Nous vous en parlions en fin de saison dernière, la flexibilité d’Emery était pour le moment une force mais pouvait causer sa perte. Ainsi, la philosophie du Basque s’est vite perdue dans son désir de s’adapter complètement à chaque adversaire. Or, un club comme Arsenal ne devrait pas voir son jeu dicté par l’opposition. Les supporters se plaignaient d’un Wenger trop dogmatique, ils ont reçu un Emery trop versatile. Arsenal s’adapte mais ne domine jamais. Comme la construction courte à ras de terre depuis l’arrière, le pressing aussi a été abandonné. Dans ces conditions, difficile, en tant que joueur, de croire en un entraîneur qui semble ne pas croire en ses idées.

Assistance sociale

Une fois n’est pas coutume, le règne Emery a été déstabilisé par son management. En effet, la gestion individuelle lui a encore fait défaut. Comme avec Neymar, Thiago Silva, Blaise Matuidi ou Hatem Ben Arfa durant sa précédente pige à Paris, Emery a perdu la confiance de plusieurs joueurs au court de son mandat. À commencer par Aaron Ramsey. En instance de prolongation à l’arrivée de l’entraîneur espagnol, le Gallois décide finalement de partir au terme de son contrat en l’absence de garantie sur les plans tactiques et à long terme d’Emery à son propos. Mesut Özil aurait aussi à se plaindre. Critiqué pour ses performances, il enchaîne titularisations, bancs et non-convocations sans grande cohérence.

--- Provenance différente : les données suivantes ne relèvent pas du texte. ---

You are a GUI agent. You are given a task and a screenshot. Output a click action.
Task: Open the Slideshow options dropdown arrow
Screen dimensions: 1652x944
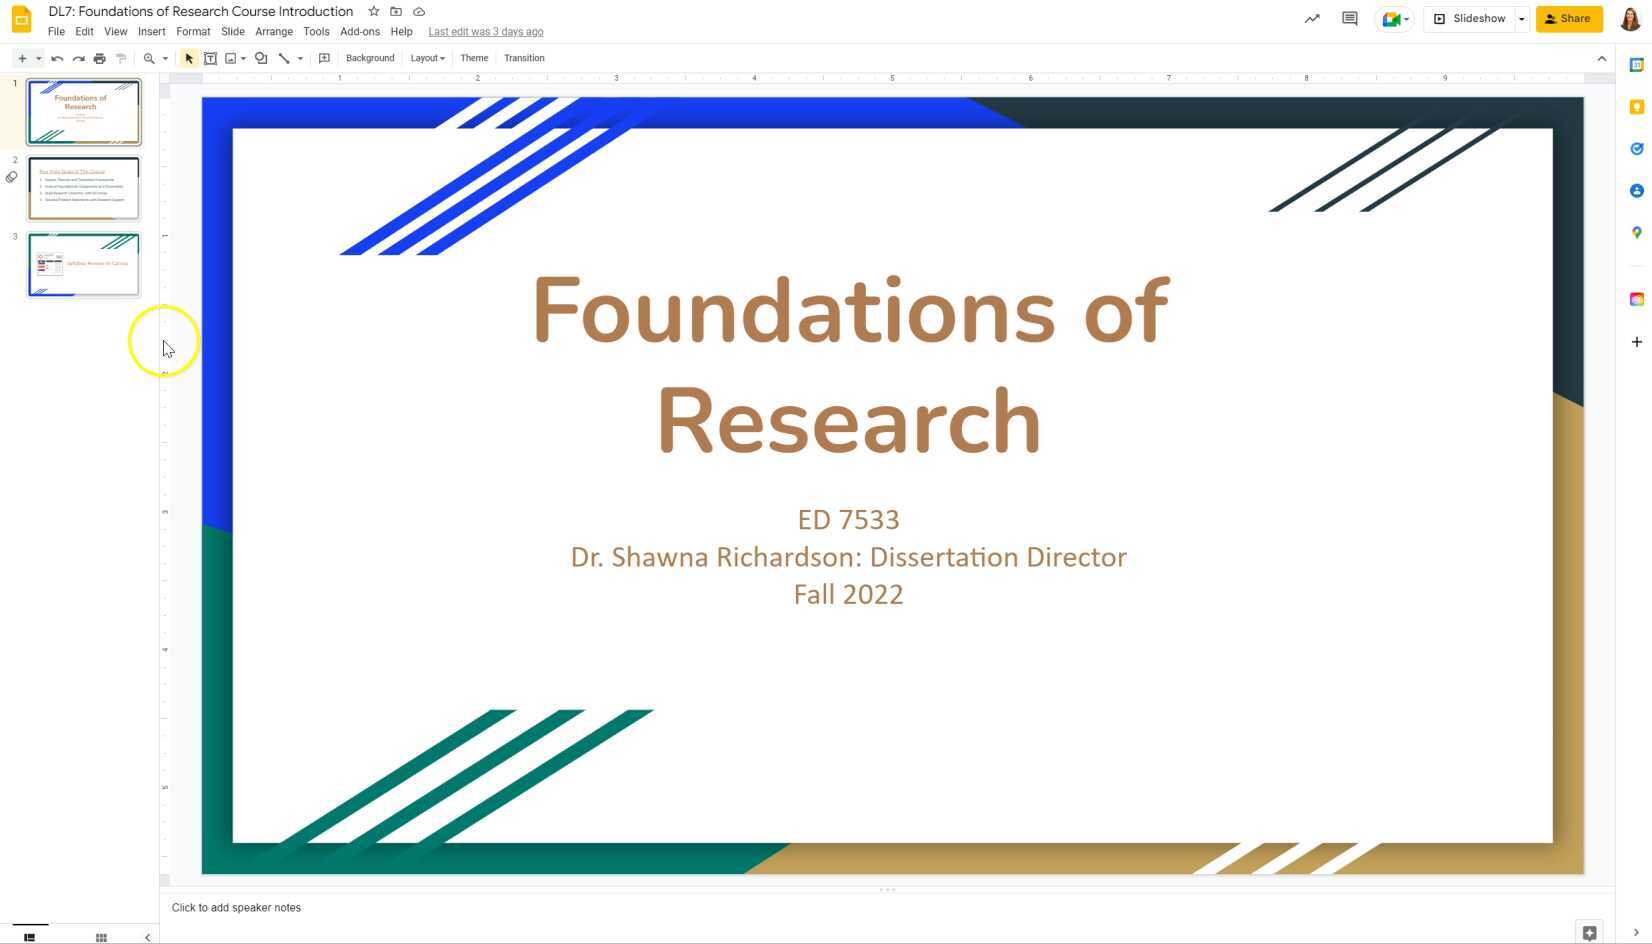pyautogui.click(x=1521, y=18)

Nous pourrions aussi parler de la confiance perdue de son capitaine Koscielny ou de l’insistance injustifiée avec le médiocre Mustafi, qui aura coûté nombre de points. Mais un épisode plus global a fait tiquer les dirigeants : celui du mercato hivernal 2019. Alors que les blessures s’accumulent et que les négociations avec Yannick Carrasco et Ivan Perišić sont en bonne voie, Unai Emery choisit de ne pas investir et fait venir Denis Suarez en prêt. Quatre petits matchs disputés pour l’Espagnol, et la Ligue des Champions envolée pour les Gunners à cause d’une trop faible profondeur de banc. L’échec est grand. Mais bonne nouvelle, l’argent économisé cet hiver-là est parti… sur l’ailier à 80 millions d’euros qui reste sur le banc.